Something is always on fire in Taiwan
Here's why buckets of flames occasionally burn outside businesses.
Often the floating ashes or the smell reach you first. It’s a common sight on this island: A sooty steel basket sits ablaze in front of a business or apartment, while an employee or resident feeds the flames with a stack of thin red and yellow papers. Sometimes the fire is the entirety of the ritual, but other times it burns in front of a folding table piled with cooked and packaged food, from glossy roasted duck to chocolate-covered Pocky sticks. I saw a lot of them yesterday, May 23, which encouraged me to check and confirm that it was indeed the morning of a full moon.
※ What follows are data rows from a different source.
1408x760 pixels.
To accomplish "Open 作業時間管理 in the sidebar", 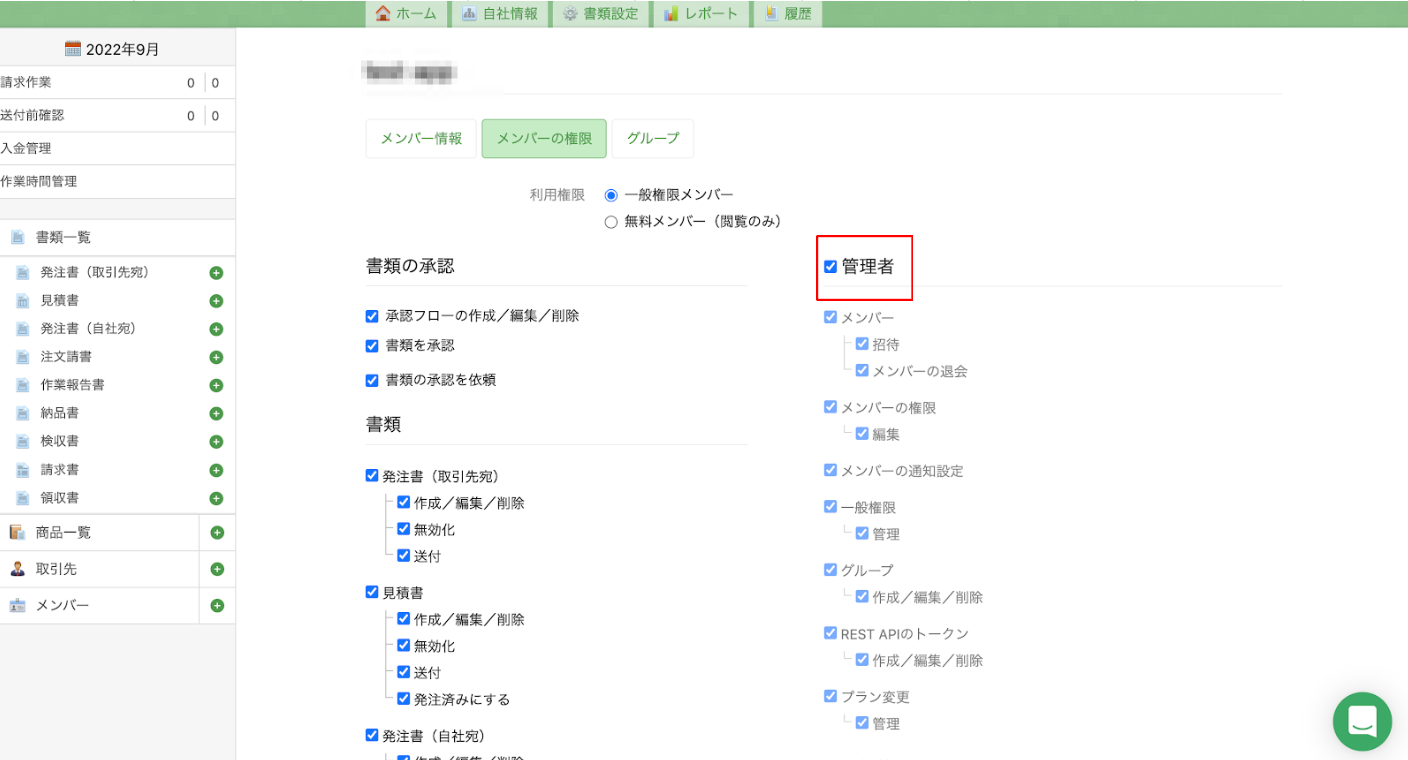I will (x=39, y=182).
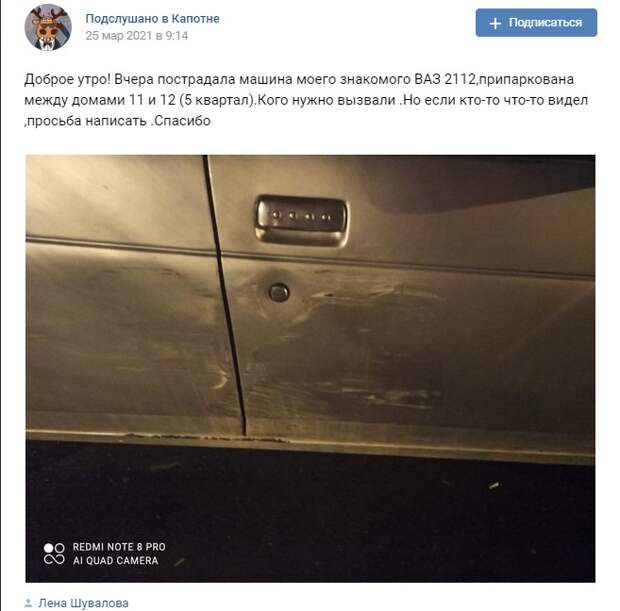Click the AI QUAD CAMERA watermark line
This screenshot has width=620, height=611.
[x=115, y=561]
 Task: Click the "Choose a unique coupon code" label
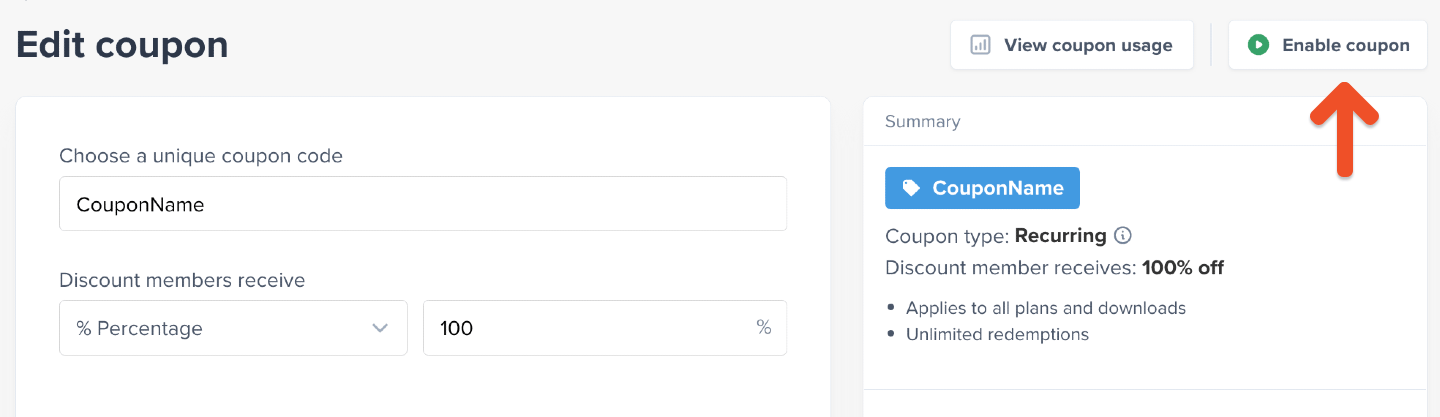[201, 156]
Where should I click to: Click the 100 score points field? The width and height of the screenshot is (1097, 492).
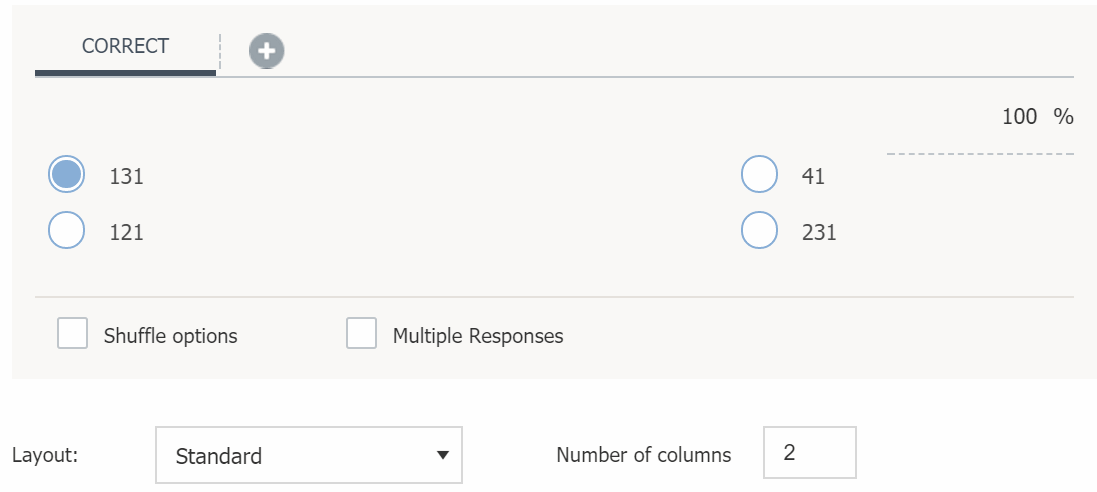(1018, 117)
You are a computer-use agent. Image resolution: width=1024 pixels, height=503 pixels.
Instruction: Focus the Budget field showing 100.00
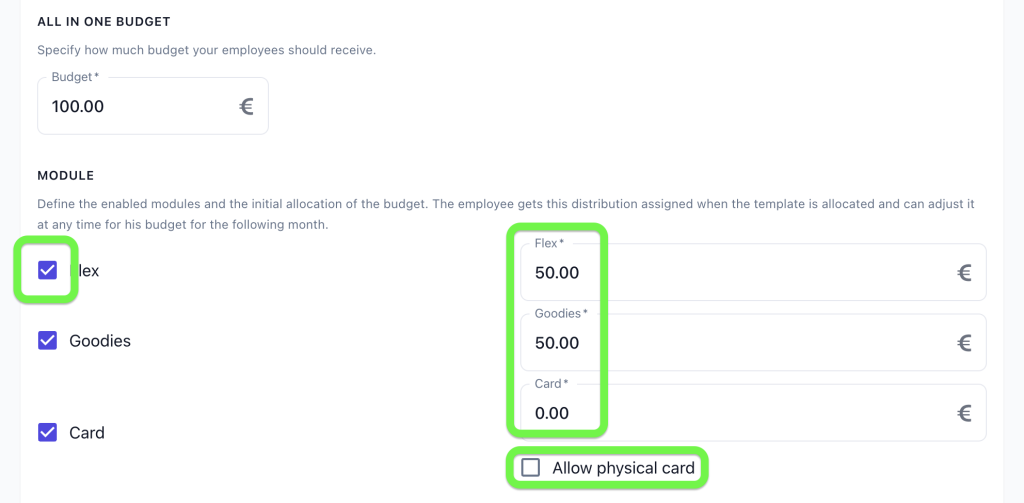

The most succinct explanation that has been offered to me is that the ritual represents a communication with the deceased, with ghosts, with ancestors, with the divine. The small pages are joss paper, a sort of spiritual money, and are akin to slipping your departed loved ones cash to go get themselves a nice meal or buy a special something—and in pleasing them, get their blessing or input or grace on some vexing issue. The ceremony might happen during Ghost Month, or on the 15th day of the lunar month, or on a date that carries some sort of numerical significance for the firestarter; it’s a very hot reminder of Taiwan’s special blend of Buddhism, Taoism, and Confucianism. When I ask Taiwanese people about the significance of a fire I’ve just seen, it’s usually explained away with a hand wave about the actually dominant religion here: “We’re just really superstitious.”